Elle thanks Rob and he shares the need of semantical interoperability. He invites Rob to put post-it’s on the continuum where he thinks Belgium’s the status of interoperability is. When the others will do this for their country, we can compare the countries and give our governments an indication where we stand with interoperability in Europe.

Rob has been using the questionnaire from JESIP. JESIP has done two of these questionnaires in England and Wales to measure the effectiveness of their training. Rob Testelmans and Michiel Poppink are working together with Sergio Felguiras, Sonia Morgado and Lucai Pais from the Police Academy of Lisbon to make some amendments to the questionnaire. We will share the questions with the participants so they can get a feeling for the questions, check if they want to participate in this questionnaire and see if they need to make some amendments to it. In general the participants see the value of evaluating what the status of interoperability is in their country and in Europe. It is key to have strategic support or tell the strategic level you are at a certain level and you need to improve on several issues. Top down in combination with bottom up could be a good combination in this process. Rob’s work shows the current status of interoperability and gives recommendations to his government.

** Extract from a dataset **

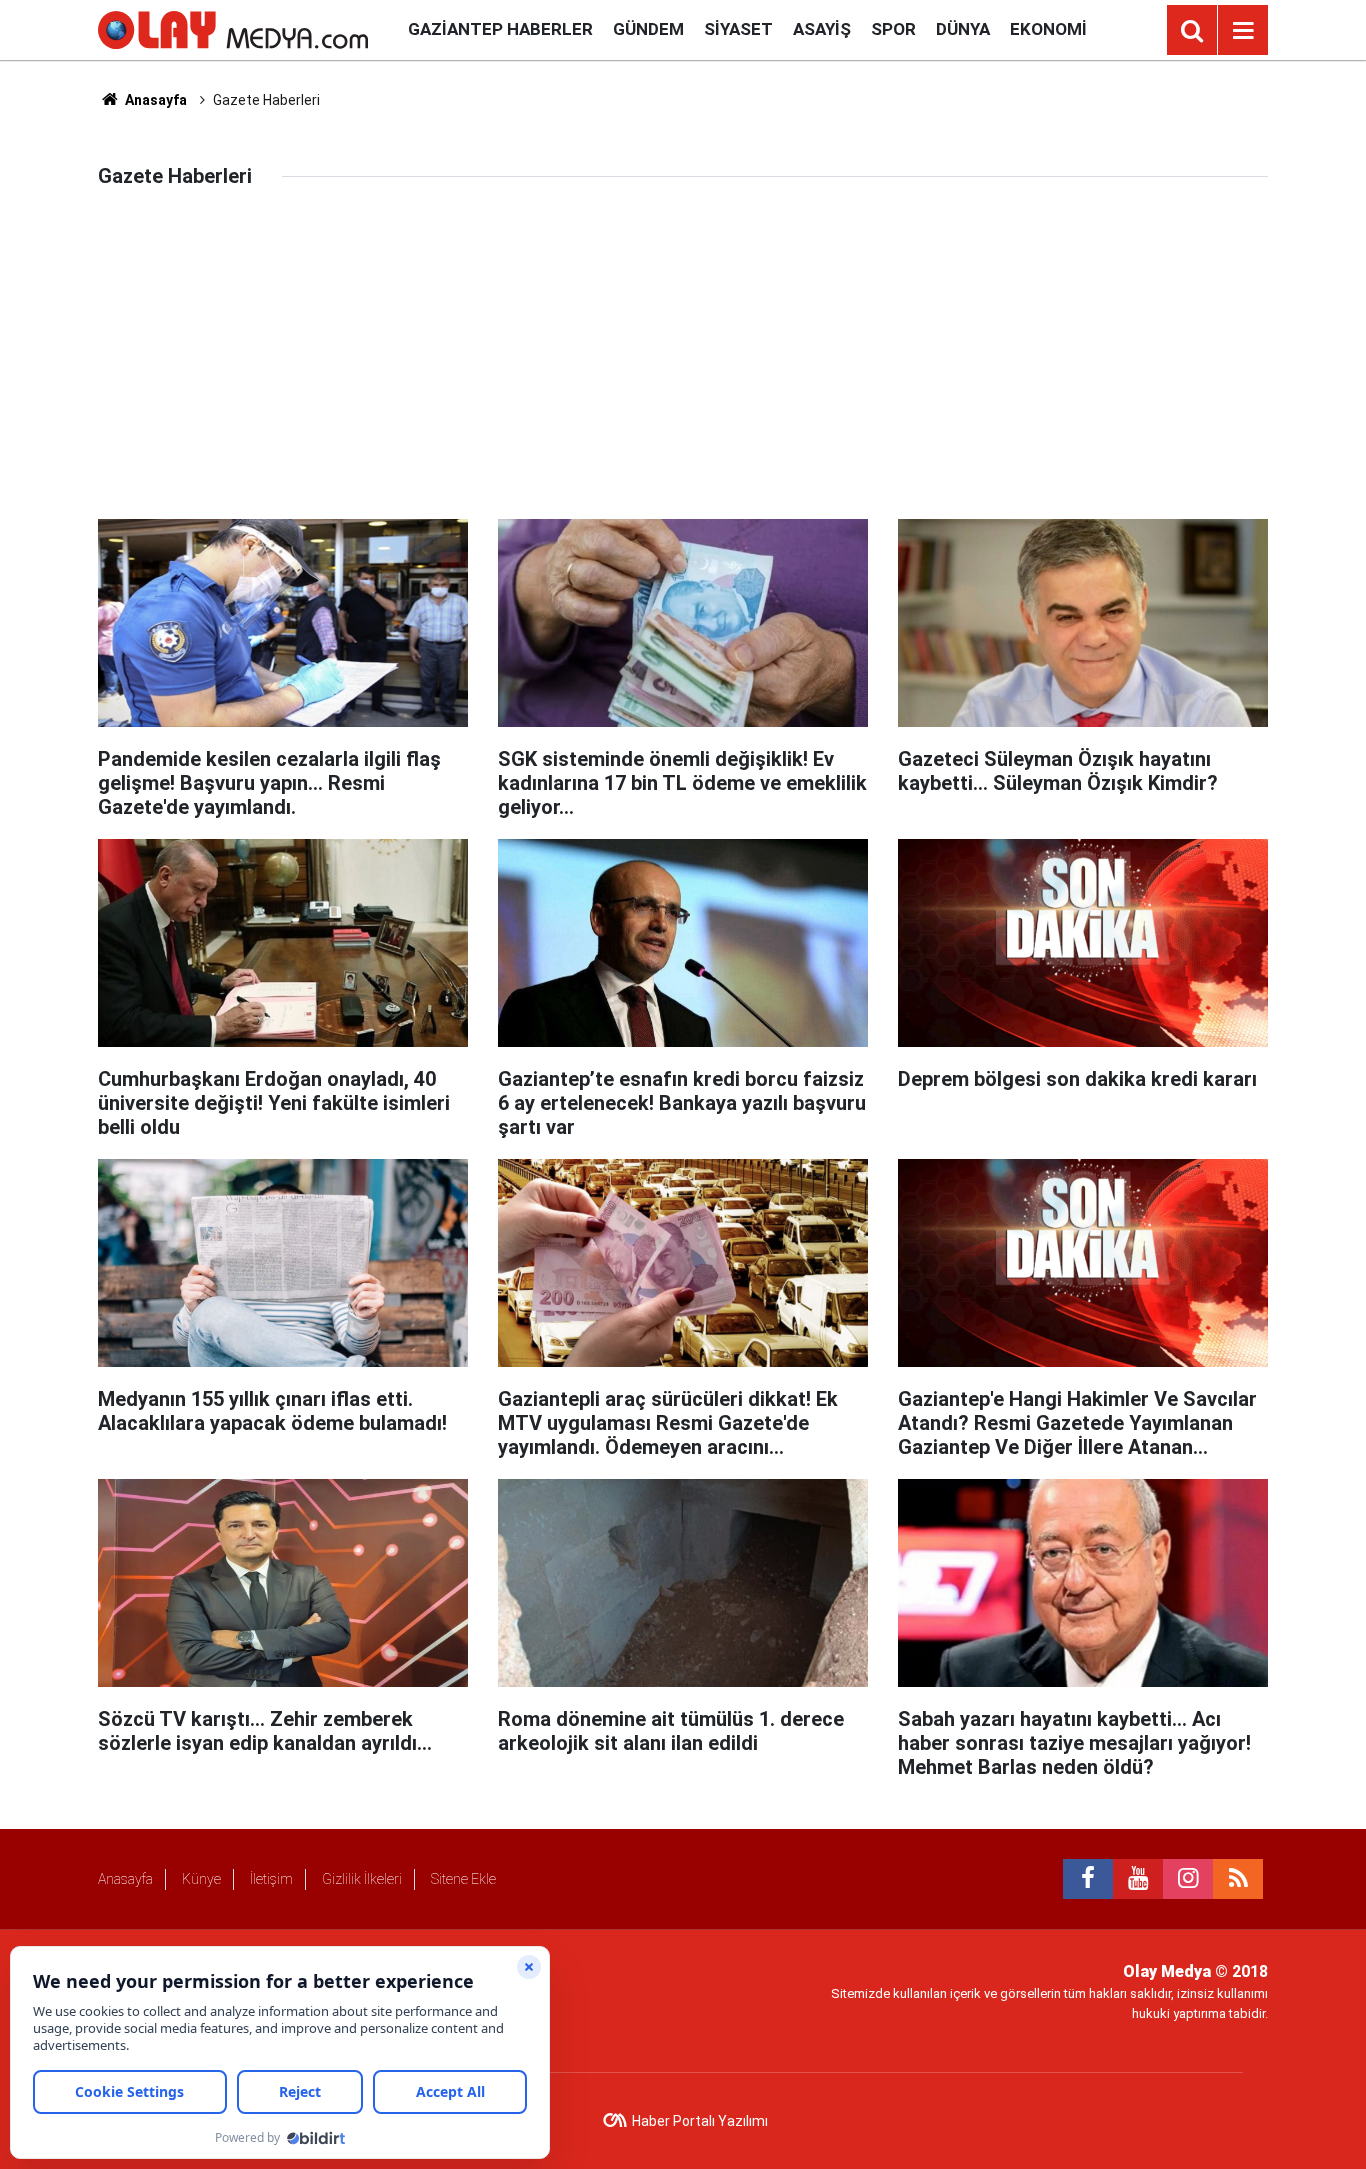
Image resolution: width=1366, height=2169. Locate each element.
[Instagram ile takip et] (1188, 1879)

To voice the need for interoperability several obstacles and approaches are discussed.

Several obstacles are:

  • Risk reverse or closed cultures of first responder organizations;
  • Fragmented structures of organizations;
  • The gap between perceived level of interoperability and actual level of interoperability;
  • The seize of the country;

Possible approaches to improve interoperability are:

  • A combination of top-down and bottom up approach;
  • Invite higher level/politicians to visit multi disciplinary exercises to inform them about the gaps of what is going right and wrong;
  • Giving presentation about interoperability by EFRIM at the Community of Users meeting Q4 2017.

Bestand 29-05-17 16 30 33Bestand 29-05-17 16 30 3315:30 – 16:00 “Interoperability Continuum model DHS” Elle de Jonge, Chief Inspector Dutch National Police followed by a group discussion and the closing remarks for day 1.

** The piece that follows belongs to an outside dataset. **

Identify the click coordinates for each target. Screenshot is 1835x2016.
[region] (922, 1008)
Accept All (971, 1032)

  • The group splits up in 2 smaller groups witch each a poster size interoperability continuum model.
  • They are asked to plot post-its where their first responder services are concerning interoperability in their countries.
  • There is a discussion about:
    • Do we need to improve interoperability for all types of incidents;
    • The difference of importance of different sub elements of the continuum;
    • Scotland benefits very much from first focussing on multi disciplinary training & exercises to prove to senior level the importance of interoperability;
    • Technology and usage seems to follow the others.

Agenda day 2
April 6th 2017

8:45 – 9:00 making of group picture in front of the hotel
Photo is taken with the camera of Rob (Belgium)

9:15 – 9:45 Workshop: “How can we help our governments to improve interoperability?”

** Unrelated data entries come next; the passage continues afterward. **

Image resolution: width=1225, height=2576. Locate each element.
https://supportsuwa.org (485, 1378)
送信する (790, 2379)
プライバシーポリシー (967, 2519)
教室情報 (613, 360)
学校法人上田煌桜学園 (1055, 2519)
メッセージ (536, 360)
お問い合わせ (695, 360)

Michiel started the discussion about how to reach your government to improve the Interoperability

  • Italy and Scotland –try to reach their government more bottom up
  • Scotland: after the bombing incident in London the minister came to talk with the emergency during multidisciplinary training and was impressed. She saw the importance of the way they work and brought it to the parliament.
  • Germany has a very complicated structure.
  • A network with colleagues in Europe is very important to make a progress.
    We have to send a letter to the governments to bring the importance of interoperability in Europe of the threat of terrorism.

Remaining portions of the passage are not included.